+++ INPUT MATERIAL +++

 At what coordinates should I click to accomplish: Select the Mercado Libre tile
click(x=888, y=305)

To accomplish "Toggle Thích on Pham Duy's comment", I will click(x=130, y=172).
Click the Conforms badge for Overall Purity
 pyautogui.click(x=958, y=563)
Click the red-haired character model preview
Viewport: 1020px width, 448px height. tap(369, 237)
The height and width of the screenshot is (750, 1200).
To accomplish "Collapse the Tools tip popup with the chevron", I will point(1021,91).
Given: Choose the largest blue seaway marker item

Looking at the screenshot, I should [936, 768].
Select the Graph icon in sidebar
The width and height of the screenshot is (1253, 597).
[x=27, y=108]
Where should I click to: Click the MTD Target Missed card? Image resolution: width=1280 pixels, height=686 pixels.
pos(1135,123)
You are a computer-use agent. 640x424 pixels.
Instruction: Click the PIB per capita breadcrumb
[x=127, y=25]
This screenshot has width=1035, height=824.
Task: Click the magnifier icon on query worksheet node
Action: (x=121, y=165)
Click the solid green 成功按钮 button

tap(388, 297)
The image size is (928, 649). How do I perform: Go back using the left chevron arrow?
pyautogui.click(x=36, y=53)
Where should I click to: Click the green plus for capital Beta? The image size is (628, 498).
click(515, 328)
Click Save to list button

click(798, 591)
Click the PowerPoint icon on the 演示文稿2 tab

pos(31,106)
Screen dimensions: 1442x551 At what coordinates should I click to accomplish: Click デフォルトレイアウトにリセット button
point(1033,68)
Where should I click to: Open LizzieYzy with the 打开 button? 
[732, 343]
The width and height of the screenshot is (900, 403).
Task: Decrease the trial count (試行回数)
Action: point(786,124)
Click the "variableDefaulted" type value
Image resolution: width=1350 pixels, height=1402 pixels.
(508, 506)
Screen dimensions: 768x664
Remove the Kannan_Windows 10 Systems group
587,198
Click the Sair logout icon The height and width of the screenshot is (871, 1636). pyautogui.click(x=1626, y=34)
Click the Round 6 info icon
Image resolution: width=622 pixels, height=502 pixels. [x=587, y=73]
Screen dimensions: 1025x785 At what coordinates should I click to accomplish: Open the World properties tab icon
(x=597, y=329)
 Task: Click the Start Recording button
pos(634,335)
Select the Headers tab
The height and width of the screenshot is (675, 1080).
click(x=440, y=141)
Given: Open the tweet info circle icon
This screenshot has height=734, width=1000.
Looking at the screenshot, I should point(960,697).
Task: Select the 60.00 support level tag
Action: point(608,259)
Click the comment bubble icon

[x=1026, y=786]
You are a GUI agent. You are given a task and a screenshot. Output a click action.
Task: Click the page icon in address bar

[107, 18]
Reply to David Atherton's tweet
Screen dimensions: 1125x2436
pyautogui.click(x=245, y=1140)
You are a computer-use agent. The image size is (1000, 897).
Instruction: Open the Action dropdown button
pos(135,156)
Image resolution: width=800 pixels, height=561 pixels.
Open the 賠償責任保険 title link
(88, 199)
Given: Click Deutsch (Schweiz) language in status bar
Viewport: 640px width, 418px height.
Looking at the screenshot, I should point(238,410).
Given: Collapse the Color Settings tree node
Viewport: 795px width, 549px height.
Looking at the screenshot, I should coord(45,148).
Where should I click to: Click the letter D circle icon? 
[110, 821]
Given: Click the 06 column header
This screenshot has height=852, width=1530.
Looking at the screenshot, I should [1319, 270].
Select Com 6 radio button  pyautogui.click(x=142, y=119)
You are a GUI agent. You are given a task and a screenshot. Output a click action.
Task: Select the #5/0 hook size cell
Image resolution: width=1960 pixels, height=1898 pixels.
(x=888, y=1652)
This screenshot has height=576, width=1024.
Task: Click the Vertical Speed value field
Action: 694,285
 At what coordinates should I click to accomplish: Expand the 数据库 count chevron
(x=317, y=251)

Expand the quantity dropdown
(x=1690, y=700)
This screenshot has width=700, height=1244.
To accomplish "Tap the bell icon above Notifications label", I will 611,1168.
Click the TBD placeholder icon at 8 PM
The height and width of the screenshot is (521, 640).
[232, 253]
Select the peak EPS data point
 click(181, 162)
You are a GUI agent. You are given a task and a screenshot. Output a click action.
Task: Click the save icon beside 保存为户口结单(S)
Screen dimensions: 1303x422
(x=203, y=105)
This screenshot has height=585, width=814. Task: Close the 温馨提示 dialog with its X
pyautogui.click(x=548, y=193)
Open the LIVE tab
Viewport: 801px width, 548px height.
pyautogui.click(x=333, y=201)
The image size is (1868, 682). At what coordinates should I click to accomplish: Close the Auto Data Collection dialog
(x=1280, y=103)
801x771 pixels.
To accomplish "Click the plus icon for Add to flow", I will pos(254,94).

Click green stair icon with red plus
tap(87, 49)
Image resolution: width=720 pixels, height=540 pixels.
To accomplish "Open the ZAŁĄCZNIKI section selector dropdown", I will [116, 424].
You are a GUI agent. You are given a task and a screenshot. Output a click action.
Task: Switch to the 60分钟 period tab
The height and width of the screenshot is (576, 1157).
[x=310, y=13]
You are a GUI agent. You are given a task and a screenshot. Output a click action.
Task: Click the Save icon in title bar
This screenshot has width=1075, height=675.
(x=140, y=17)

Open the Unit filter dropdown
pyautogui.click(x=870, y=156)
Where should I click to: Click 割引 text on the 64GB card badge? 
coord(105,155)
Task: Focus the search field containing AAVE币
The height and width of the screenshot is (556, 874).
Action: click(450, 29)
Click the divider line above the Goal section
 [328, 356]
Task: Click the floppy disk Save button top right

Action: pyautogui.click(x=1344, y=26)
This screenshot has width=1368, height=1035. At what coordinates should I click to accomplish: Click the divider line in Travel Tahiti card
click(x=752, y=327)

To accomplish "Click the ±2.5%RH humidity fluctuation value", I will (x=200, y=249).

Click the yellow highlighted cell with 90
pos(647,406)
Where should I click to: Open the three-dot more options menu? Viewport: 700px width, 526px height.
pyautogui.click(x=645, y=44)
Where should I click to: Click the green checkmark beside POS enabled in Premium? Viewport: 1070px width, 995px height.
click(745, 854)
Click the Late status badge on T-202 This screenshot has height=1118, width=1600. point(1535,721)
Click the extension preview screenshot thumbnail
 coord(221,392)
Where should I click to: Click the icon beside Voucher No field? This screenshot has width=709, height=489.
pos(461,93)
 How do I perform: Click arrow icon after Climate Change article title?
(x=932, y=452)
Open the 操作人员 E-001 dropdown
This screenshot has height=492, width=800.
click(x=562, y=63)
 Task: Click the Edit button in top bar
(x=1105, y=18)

+++

TASK OBJECTIVE -> Now copy each line of the entries that mentions "status".

EXERCISE OUTPUT ->
Given: Click Deutsch (Schweiz) language in status bar
Click the Late status badge on T-202 This screenshot has height=1118, width=1600. point(1535,721)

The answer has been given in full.